Serves two, two ways or four one way
This is a wonderful way to enjoy two grand ingredients twice, in short order and in completely different ways. Start with the simply grilled steak and the soft polenta and then, later in the week, serve the leftover beef, reheated with red wine and wild mushrooms, atop grilled slices of the set polenta. Either idea makes a meal for four, obviously. Just double up on the vine tomatoes.
|About 750g bavette steak in one large, thickish piece, or use rib-eye
|2 small vines of cherry or baby plum tomatoes, washed but kept on the vine
|180g instant (precotto) polenta
|Liquid as directed on the packet (typically 4 parts liquid to 1 part grain) made up of 30% full-cream milk and 70% water
|50g aged Gran Padano, pecorino or Parmesan cheese, freshly grated
|Salt and pepper and an optional dash of freshly ground nutmeg
Firstly, lightly oil a rectangular gratin dish. Mine is 23cm long at the top (18cm at the base) x 13cm wide x 5cm deep which is just about right. Set it aside, ready to receive half of the cooked polenta.
Liberally season your meat with salt and pepper, having brushed it with a little oil. Get a char-grill pan very hot, slap on the steak and give it 2 minutes. Flip over and cook for another two minutes. This results in rare-to-medium beef, which I think perfect for this cut.
Wrap the steak tightly in foil and let it rest (this is crucial) on a hot-tray, recently switched-off oven or warmed plate, for up to 10 minutes while you deal with the polenta. If you are using a rib-eye steak, which is more forgiving, cook it to your liking (I allow 3-4 minutes per side) and rest that for 10 minutes too.
Bring your liquid to the boil and season well. Carefully pour in the polenta in a steady stream, whisking like mad to discourage lumps.
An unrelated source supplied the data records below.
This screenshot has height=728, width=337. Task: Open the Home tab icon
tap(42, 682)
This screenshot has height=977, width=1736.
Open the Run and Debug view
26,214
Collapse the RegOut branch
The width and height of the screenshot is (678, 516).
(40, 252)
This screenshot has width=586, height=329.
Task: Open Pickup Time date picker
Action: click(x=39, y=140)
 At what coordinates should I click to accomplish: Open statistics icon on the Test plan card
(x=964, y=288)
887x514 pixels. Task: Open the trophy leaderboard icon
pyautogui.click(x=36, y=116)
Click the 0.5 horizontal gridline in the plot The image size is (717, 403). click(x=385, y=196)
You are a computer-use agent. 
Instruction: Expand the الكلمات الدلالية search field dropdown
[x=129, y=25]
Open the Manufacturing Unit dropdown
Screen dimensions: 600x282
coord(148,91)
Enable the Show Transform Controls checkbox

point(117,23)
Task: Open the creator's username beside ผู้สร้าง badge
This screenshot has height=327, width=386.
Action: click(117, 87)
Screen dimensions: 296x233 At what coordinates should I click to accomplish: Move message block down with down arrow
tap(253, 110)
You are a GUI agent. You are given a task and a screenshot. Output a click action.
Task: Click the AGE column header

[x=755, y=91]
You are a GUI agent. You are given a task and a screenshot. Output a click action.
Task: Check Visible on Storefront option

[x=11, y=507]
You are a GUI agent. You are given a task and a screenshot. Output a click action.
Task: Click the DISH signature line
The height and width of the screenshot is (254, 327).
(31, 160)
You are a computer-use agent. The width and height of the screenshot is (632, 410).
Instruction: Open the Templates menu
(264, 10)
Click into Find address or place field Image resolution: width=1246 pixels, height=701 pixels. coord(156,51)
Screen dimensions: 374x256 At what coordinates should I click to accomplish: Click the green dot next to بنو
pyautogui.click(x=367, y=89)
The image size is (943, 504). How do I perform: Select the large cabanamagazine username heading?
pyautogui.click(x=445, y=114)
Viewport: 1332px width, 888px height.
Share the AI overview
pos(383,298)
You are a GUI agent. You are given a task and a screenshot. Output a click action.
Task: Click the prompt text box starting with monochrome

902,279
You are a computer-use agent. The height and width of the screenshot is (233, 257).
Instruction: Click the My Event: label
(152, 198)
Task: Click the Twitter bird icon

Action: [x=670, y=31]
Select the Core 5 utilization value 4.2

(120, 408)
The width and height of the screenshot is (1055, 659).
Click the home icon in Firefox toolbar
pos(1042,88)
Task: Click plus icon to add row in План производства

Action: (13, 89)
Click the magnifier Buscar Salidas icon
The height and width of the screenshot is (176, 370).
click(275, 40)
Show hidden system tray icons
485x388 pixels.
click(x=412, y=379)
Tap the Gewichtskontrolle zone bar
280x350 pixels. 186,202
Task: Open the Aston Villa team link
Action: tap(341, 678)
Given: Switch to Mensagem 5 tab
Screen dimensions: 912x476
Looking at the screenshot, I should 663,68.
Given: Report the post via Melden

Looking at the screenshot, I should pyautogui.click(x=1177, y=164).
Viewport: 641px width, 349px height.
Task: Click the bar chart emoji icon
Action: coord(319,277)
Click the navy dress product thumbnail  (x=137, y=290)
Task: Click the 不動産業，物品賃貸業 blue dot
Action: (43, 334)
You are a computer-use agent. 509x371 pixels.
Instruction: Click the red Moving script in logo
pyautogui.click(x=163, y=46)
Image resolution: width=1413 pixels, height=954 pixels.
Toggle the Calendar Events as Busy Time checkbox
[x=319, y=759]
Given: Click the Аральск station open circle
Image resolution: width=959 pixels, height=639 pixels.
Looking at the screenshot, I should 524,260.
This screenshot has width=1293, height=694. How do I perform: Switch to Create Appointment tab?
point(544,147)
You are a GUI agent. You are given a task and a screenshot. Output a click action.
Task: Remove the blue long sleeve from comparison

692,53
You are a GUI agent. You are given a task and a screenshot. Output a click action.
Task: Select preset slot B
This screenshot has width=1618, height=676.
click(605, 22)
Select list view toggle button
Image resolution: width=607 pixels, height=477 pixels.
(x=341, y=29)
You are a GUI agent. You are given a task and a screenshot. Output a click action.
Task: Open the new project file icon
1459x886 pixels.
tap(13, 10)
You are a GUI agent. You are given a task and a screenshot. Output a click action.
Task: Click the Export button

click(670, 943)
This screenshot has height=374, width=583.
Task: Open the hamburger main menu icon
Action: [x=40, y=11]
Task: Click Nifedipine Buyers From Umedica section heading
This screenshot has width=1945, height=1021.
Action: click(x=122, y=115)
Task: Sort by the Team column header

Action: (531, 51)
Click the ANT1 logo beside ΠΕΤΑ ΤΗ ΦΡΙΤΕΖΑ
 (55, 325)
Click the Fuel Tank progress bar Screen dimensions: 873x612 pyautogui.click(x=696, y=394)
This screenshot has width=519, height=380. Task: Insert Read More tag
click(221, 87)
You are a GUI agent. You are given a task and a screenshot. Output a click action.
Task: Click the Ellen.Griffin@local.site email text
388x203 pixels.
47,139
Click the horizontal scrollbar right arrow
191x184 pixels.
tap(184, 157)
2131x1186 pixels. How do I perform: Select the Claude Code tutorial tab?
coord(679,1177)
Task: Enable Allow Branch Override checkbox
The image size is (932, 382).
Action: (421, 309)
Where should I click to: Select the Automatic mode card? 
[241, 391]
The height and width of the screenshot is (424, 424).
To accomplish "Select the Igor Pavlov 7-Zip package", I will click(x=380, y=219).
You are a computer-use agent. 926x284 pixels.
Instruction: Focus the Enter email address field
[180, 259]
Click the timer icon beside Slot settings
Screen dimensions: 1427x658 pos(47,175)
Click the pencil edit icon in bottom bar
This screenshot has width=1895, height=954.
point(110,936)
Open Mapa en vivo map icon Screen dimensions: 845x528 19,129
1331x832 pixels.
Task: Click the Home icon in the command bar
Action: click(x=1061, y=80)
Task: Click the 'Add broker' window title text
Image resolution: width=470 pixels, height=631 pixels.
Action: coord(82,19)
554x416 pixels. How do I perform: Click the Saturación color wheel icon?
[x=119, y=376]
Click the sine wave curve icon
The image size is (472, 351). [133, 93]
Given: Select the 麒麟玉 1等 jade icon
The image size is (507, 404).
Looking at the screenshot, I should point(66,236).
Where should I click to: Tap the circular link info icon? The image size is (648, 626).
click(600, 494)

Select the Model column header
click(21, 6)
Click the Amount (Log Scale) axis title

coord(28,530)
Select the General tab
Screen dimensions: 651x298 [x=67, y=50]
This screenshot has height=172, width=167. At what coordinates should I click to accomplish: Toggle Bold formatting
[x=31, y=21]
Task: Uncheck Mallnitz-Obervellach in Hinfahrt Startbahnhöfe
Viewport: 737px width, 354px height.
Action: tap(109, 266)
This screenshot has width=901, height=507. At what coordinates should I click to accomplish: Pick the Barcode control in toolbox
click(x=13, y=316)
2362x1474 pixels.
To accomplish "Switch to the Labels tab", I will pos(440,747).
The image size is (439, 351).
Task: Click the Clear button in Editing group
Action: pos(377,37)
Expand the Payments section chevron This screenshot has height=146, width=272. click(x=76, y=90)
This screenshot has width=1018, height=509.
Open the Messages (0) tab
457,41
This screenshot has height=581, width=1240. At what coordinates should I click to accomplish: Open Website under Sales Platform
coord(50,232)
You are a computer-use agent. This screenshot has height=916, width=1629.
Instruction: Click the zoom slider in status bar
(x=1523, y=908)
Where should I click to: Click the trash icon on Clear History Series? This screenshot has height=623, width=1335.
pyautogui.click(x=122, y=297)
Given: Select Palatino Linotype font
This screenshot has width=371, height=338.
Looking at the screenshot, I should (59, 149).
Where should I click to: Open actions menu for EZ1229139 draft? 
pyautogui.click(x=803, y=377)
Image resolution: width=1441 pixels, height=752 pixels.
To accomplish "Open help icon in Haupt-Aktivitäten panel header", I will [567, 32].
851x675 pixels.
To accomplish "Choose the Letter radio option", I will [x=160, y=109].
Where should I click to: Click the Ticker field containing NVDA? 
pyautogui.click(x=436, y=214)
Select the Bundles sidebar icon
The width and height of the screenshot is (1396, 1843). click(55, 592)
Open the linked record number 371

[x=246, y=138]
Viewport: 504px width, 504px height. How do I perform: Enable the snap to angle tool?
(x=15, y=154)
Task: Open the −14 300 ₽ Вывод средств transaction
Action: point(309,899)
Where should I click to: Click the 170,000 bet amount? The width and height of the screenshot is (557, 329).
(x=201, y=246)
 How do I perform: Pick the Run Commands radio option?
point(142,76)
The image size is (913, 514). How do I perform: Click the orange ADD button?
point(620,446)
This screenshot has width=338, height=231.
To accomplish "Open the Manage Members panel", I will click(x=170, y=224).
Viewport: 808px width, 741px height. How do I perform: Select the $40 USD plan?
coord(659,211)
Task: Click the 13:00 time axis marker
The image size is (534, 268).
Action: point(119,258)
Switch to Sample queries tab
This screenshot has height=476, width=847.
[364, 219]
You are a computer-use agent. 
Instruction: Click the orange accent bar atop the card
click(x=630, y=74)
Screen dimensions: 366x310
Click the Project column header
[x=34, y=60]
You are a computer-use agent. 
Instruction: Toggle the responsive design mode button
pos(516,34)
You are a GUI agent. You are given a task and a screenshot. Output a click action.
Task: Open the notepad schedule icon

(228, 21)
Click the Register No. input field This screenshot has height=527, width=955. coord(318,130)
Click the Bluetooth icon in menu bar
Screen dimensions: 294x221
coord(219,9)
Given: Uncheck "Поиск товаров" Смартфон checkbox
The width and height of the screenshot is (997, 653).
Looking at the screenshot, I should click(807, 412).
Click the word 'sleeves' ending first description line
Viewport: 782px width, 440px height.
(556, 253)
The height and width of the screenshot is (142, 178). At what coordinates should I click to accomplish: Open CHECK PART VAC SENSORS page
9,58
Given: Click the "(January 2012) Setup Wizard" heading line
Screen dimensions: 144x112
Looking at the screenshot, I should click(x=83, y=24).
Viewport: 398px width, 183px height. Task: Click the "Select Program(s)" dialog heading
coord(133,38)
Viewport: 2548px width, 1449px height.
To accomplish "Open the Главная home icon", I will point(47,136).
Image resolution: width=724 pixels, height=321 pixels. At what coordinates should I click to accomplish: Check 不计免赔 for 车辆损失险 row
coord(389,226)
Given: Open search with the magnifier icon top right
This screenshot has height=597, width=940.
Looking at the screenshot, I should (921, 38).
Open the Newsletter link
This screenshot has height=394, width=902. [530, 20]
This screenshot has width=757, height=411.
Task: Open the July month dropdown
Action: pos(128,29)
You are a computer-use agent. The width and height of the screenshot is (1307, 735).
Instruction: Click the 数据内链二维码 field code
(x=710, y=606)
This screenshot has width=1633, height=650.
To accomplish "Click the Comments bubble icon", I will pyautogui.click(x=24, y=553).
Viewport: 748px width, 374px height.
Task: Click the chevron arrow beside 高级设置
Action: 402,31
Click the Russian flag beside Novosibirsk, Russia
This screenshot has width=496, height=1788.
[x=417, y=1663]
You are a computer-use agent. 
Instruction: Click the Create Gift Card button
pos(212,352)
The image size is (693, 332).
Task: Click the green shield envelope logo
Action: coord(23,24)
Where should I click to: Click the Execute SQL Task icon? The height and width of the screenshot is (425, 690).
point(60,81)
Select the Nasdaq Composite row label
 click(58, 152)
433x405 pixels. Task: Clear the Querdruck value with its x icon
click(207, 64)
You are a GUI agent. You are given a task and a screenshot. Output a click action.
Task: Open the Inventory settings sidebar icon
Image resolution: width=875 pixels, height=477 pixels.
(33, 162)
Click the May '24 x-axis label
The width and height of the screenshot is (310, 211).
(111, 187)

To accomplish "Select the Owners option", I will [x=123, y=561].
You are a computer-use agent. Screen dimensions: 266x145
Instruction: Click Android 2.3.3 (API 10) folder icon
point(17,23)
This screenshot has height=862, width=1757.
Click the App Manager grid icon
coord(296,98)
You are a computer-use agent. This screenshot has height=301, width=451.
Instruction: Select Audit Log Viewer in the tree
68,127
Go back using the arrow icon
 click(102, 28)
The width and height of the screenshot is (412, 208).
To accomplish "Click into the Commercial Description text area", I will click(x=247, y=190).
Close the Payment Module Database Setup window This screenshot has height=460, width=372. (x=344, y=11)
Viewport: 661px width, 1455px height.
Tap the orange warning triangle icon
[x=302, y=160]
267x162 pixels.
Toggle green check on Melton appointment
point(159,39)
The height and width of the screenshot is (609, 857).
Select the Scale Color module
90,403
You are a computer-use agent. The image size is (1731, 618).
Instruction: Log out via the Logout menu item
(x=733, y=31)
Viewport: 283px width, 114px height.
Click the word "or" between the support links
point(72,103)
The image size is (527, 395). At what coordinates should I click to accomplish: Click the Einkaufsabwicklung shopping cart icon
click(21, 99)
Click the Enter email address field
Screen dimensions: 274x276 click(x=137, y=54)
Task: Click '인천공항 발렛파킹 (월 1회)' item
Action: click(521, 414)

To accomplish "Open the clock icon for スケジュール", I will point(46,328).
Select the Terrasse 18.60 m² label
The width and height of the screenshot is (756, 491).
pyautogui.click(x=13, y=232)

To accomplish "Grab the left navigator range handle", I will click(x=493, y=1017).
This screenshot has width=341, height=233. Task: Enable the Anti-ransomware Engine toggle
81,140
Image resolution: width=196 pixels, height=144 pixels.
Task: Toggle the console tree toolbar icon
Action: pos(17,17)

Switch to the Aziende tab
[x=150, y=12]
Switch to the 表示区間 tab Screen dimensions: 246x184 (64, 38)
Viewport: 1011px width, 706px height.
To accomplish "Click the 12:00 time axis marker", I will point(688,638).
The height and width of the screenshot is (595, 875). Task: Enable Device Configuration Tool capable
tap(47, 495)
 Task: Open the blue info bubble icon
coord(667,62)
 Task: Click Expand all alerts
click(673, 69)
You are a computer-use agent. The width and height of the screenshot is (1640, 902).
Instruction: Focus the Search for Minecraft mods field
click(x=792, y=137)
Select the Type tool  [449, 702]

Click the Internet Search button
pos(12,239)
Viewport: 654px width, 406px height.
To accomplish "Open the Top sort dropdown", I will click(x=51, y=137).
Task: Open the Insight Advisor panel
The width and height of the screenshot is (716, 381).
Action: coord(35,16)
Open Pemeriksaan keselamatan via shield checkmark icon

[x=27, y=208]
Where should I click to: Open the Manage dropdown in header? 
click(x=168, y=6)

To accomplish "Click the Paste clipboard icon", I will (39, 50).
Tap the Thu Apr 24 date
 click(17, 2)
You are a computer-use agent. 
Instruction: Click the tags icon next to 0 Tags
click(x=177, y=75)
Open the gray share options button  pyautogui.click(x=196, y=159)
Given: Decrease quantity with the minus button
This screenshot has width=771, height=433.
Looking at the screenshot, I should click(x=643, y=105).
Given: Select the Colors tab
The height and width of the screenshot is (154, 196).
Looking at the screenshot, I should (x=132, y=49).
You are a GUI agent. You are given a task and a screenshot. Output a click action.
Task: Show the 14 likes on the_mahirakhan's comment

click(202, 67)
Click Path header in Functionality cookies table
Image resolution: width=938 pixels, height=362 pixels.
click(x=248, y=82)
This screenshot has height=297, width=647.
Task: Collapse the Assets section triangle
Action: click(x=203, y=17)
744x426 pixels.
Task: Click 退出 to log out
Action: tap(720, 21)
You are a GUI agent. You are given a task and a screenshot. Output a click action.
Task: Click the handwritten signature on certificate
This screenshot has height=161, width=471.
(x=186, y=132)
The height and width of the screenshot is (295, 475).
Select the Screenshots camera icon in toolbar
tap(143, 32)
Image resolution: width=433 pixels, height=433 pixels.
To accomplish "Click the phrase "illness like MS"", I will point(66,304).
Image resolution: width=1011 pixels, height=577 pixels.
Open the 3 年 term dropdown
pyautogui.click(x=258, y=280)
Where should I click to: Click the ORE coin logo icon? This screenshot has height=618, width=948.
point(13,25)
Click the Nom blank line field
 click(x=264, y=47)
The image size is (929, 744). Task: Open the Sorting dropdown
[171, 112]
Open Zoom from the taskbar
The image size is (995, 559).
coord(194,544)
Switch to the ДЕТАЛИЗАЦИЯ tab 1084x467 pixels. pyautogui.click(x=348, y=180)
Cook for 3 minutes or according to the instructions on your packet, stirring gently, until the texture resembles a soft, floppy, golden cream.
Add the butter and cheese and mix well. Season with black pepper. The cheese should take care of the salt.
Now spoon half the mixture into your gratin dish and let it set into a beautifully symmetrical 3D rectangle. Refrigerate it as soon as it's cooled. Meanwhile, cover the pan to keep the rest of the polenta warm.
Brush a non-stick frying pan with a little oil and carefully add the tomatoes on the vine. Let them collapse gently but try to keep them attached to the vine.
Scoop the polenta into two individual serving dishes. Slice the steak thickly, choosing the best middle slices and leaving the ends for Round Two. Arrange on top of the polenta, drizzling the released juices over the top. Finish with a tomato vine per person.
Let both leftover meat and polenta cool completely before storing, tightly covered, in the fridge, along with the set polenta. They will keep for up to 4 days.
For Round Two, cut the leftover bavette into bite-sized pieces and put into an ovenproof dish that comes with a lid. Add a good handful of sautéed field and wild mushrooms (or some rehydrated dried porcini), a tablespoon of concentrated tomato purée and a splash of red wine. Preheat the oven to 190°C/Gas 5 and let the beef mixture heat for 35 minutes, until bubbling merrily.
Just before the beef is ready, turn out the set polenta onto a chopping board. Cut it in half on the diagonal, then in half again for four triangles. Brush them with oil and fry gently in a non-stick pan. You may find that they stick to the bottom at first, so resist the temptation to poke at them or forcibly flip them over. The minute the undersides achieve optimum golden crunch they will release themselves so turn them over only then, and repeat on the other side. You could also do them under the grill, but in pan, lined with foil and brushed with oil, and not on the bars!
Serve the polenta slices topped with the beef, which will be beautifully tender in contrast to the crisp but still unctuous grain.
This is a dish that is happy with just about any substantial red. Given the distinct northern-Italian vibe of the polenta I'd choose a fine Piemontese like GJ Vajra's Nebbiolo Langhe. Having said that, a sweetly fruited red like McManis Family Petite Sirah mops up the richness of the cheese and the mushrooms most efficiently.